**Dataset entries**
◆ ◆ ◆ ◆ ◆
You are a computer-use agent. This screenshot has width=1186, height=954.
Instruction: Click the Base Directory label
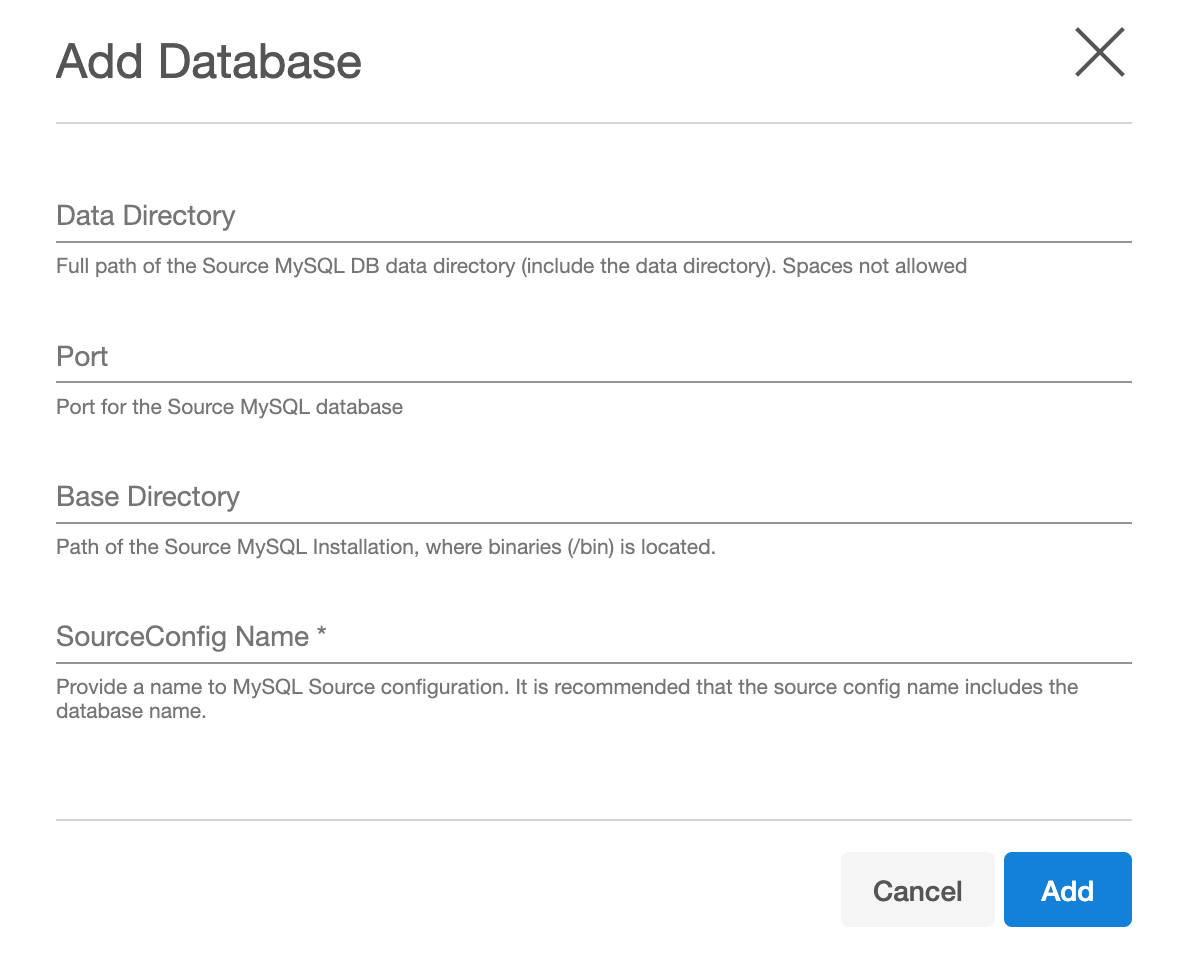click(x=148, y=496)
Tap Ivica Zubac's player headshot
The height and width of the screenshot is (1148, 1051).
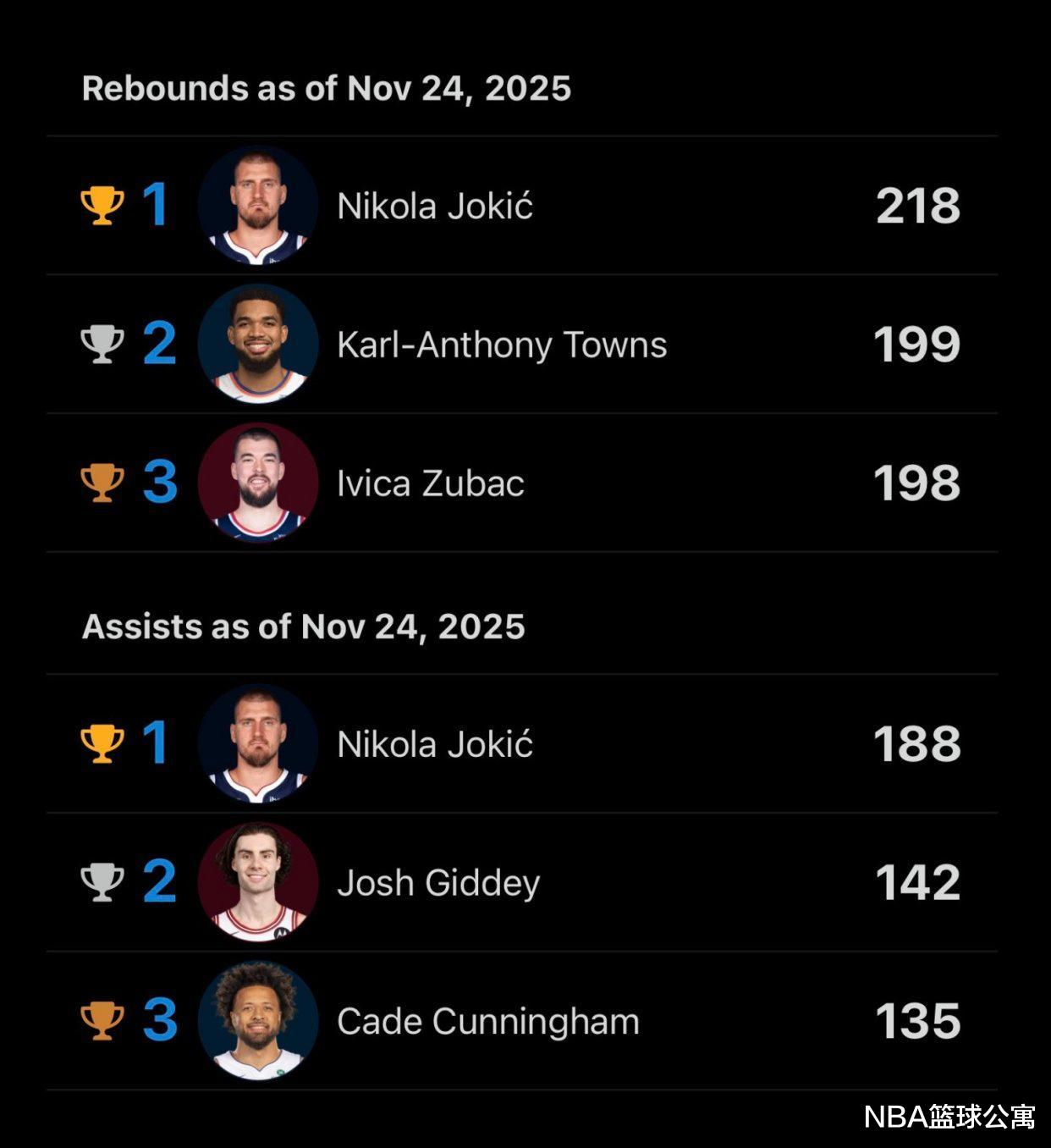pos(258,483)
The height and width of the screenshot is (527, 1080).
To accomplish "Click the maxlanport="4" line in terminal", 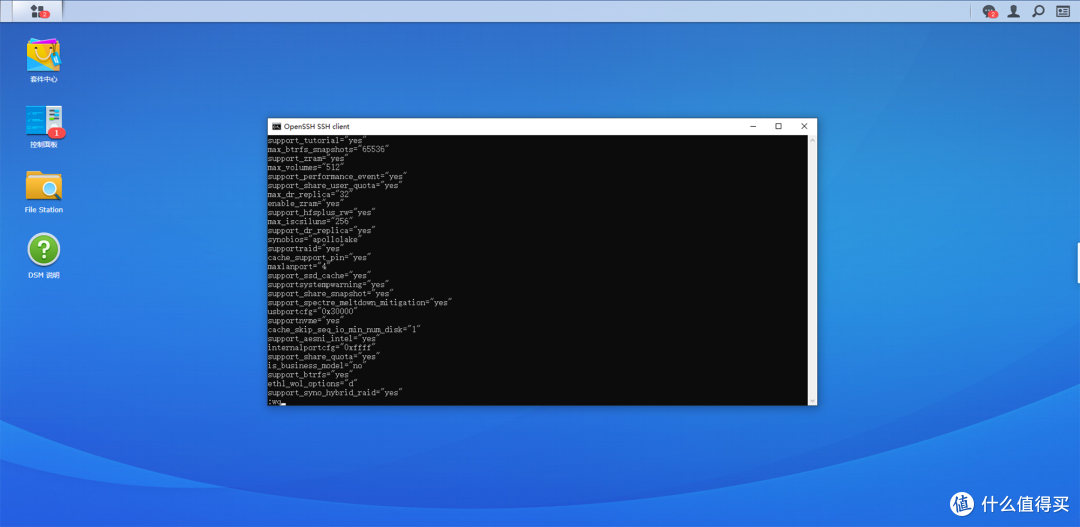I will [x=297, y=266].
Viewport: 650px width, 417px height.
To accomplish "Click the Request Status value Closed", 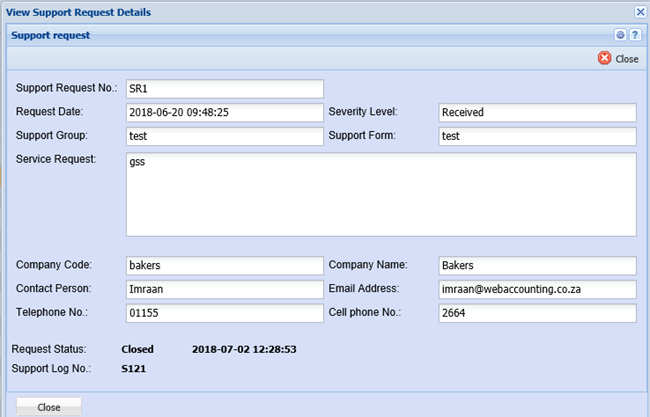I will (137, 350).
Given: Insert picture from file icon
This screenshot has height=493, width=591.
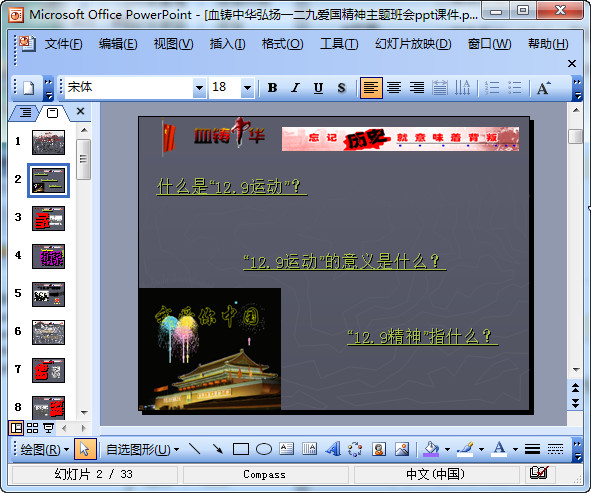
◆ ◆ ◆ ◆ ◆
**Task statement**
Extract every line of the records above that contains the word "This".

**Answer**
You are a computer-use agent. This screenshot has width=1186, height=954.
This screenshot has height=493, width=591.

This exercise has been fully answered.